原文抜粋:
▽

ところが、痺れの自覚症状があるのに、MRIを撮影しても画像所見が得られないことがあるのです。
胸郭とは12の胸椎、左右12対の肋骨、肋骨と前側で連結する胸骨によって形成されている
骨格の構造で、上肢の付け根から胸郭の最上の部分を胸郭の出口=胸郭上口と呼んでいます。
胸郭出口部は、上肢に流れる動静脈や上肢の運動や知覚を担当する腕神経叢の通り道となっており、 腕神経叢は、左右にそれぞれ5本ずつ走行しています。
胸郭出口部にはこれらの他に、骨では鎖骨、第一肋骨、筋肉では前・中・後斜角筋、
鎖骨下筋、小胸筋が存在しています。

△

学習資料:
▽

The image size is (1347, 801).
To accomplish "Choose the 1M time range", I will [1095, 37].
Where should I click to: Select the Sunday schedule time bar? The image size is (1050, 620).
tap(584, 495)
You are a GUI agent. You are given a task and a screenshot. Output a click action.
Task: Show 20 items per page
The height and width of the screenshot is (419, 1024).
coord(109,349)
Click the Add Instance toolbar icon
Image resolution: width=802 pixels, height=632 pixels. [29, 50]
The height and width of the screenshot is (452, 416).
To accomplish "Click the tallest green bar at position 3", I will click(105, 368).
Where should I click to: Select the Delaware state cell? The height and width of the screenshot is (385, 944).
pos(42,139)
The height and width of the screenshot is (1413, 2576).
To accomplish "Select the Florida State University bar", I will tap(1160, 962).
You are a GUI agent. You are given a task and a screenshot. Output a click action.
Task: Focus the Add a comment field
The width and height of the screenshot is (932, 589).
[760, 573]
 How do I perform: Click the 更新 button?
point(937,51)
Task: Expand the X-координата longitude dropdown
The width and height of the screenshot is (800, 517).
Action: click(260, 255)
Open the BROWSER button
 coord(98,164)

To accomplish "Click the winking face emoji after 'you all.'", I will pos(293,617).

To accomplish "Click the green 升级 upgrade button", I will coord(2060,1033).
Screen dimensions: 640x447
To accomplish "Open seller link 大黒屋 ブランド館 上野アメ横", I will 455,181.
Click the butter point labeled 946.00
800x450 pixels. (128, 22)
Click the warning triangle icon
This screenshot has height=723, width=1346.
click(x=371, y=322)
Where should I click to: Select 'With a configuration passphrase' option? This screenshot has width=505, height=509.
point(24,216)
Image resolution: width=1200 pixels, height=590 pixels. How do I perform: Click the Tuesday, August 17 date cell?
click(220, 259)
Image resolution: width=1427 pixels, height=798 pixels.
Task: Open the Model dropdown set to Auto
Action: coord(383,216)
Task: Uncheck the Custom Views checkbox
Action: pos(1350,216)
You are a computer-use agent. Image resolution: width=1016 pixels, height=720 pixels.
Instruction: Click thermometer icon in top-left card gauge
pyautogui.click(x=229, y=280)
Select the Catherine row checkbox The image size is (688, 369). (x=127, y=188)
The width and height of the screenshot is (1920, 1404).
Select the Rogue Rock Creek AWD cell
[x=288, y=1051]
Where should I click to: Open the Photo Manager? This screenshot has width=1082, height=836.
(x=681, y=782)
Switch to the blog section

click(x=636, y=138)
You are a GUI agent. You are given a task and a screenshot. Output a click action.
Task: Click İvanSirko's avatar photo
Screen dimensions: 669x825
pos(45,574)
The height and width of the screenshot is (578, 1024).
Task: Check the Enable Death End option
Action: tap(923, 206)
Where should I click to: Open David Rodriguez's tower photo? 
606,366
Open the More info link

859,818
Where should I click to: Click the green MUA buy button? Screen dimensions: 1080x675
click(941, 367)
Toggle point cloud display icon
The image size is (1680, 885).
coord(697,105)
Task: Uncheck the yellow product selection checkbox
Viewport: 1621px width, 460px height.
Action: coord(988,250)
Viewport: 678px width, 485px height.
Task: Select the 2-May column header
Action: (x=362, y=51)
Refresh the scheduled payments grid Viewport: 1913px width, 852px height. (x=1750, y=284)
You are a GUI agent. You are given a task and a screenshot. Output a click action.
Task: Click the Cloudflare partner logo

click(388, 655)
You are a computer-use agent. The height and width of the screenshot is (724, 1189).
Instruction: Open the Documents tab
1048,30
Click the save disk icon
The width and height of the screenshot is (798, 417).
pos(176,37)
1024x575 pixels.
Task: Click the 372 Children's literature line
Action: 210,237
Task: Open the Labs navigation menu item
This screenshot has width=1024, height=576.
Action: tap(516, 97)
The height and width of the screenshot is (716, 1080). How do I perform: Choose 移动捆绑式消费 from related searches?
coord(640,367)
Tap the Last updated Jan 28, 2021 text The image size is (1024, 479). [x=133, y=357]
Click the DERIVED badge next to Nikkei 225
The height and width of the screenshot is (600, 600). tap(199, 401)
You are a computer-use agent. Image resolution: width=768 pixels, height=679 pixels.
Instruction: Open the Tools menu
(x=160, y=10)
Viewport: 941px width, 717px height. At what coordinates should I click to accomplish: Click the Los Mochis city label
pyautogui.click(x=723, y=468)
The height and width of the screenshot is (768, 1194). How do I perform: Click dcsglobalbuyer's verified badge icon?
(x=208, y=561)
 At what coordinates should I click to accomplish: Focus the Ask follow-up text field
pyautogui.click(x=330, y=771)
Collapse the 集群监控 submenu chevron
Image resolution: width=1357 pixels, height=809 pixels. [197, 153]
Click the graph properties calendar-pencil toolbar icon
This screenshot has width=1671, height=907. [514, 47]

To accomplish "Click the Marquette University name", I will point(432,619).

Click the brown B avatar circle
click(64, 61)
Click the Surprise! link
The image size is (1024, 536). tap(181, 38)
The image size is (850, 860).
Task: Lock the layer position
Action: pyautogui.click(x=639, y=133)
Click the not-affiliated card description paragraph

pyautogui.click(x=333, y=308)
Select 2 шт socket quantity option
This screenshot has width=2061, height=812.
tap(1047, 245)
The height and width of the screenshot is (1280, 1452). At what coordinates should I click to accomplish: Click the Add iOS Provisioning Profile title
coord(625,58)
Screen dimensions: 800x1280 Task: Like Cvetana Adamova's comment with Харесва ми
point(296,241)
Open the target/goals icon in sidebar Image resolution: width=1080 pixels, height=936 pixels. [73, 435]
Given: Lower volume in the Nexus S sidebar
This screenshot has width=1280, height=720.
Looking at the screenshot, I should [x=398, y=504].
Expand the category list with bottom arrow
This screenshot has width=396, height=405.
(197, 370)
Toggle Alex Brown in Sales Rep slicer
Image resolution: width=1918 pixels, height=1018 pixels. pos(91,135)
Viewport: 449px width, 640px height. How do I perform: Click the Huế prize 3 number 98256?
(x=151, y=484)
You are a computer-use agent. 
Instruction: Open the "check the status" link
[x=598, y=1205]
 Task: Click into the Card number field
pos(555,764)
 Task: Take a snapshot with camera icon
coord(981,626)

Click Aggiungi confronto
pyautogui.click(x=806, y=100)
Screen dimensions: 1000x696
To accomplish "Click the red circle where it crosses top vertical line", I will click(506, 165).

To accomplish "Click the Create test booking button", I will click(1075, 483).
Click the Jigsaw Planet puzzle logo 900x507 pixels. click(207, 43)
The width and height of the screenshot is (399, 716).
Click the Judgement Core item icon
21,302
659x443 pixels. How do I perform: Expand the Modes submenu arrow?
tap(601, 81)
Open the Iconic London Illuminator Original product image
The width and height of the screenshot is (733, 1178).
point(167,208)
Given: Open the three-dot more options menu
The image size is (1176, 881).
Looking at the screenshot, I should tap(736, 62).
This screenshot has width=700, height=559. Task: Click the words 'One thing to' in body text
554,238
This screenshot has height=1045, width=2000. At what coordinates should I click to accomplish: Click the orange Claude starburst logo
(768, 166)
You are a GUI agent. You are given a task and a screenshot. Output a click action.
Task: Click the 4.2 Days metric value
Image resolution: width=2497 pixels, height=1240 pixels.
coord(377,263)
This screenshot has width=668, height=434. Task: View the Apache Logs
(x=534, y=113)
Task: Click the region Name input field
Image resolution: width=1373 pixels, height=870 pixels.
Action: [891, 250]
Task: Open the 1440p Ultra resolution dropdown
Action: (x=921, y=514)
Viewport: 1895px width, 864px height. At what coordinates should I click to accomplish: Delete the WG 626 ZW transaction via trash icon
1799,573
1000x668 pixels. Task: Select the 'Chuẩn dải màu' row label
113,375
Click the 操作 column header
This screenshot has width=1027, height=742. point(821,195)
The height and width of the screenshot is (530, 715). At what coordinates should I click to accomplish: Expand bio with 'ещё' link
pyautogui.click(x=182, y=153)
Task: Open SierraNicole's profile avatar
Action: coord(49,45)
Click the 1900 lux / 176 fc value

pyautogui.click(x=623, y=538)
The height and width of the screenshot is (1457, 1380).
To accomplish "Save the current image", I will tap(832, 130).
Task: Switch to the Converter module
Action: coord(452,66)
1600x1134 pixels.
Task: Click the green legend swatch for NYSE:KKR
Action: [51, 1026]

△

演習課題:
(A) 胸郭出口の解説文によれば、胸郭出口部が上肢の血流や運動・知覚にかかわるのはなぜか、1〜3文で説明せよ。
(B) 胸郭出口の解説文を、最後の文の後から書き継げ。

課題別解答:
(A) 胸郭出口部は、上肢に流れる動静脈の通り道となっているからである。また、上肢の運動や知覚を担当する腕神経叢もここを通っている。

(B)
これらの組織に起こった形態的異常により、血管や神経の通り道が狭くなり、
血管や神経が圧迫されたり、引っ張られたりすると、
上肢に冷感・疼痛の血流障害や、痺れ・知覚鈍麻・筋力低下の神経障害を発症することになります。
①前斜角筋や中斜角筋、頚部の筋肉の間で圧迫されると斜角筋症候群、
②鎖骨と第1肋骨の間で圧迫されると肋鎖症候群、
③小胸筋部で圧迫を受けると小胸筋症候群、
④先天性の奇形ですが、頚椎にある余分な肋骨で圧迫されると頚肋症候群、
これらを一まとめにして、胸郭出口症候群と呼んでいるのです。
人類は、元々は四足歩行でしたが、いつの日か、二足歩行に進化を遂げました。
その途端、腕は首からぶら下がる状態となったのです。
症状としては、頭痛、肩凝りに加えて、上肢の痛み、痺れ、倦怠感、
血行障害として皮膚蒼白、冷感、浮腫、自律神経症状として顔面の発汗異常、
嘔気等とさまざまですが、代表的には、上肢の痺れ感であり、
これは、神経根症と一致しているのです。
これらの症状が、上肢の挙上運動や持続的な運動で増強してくるのが本症例の特徴です。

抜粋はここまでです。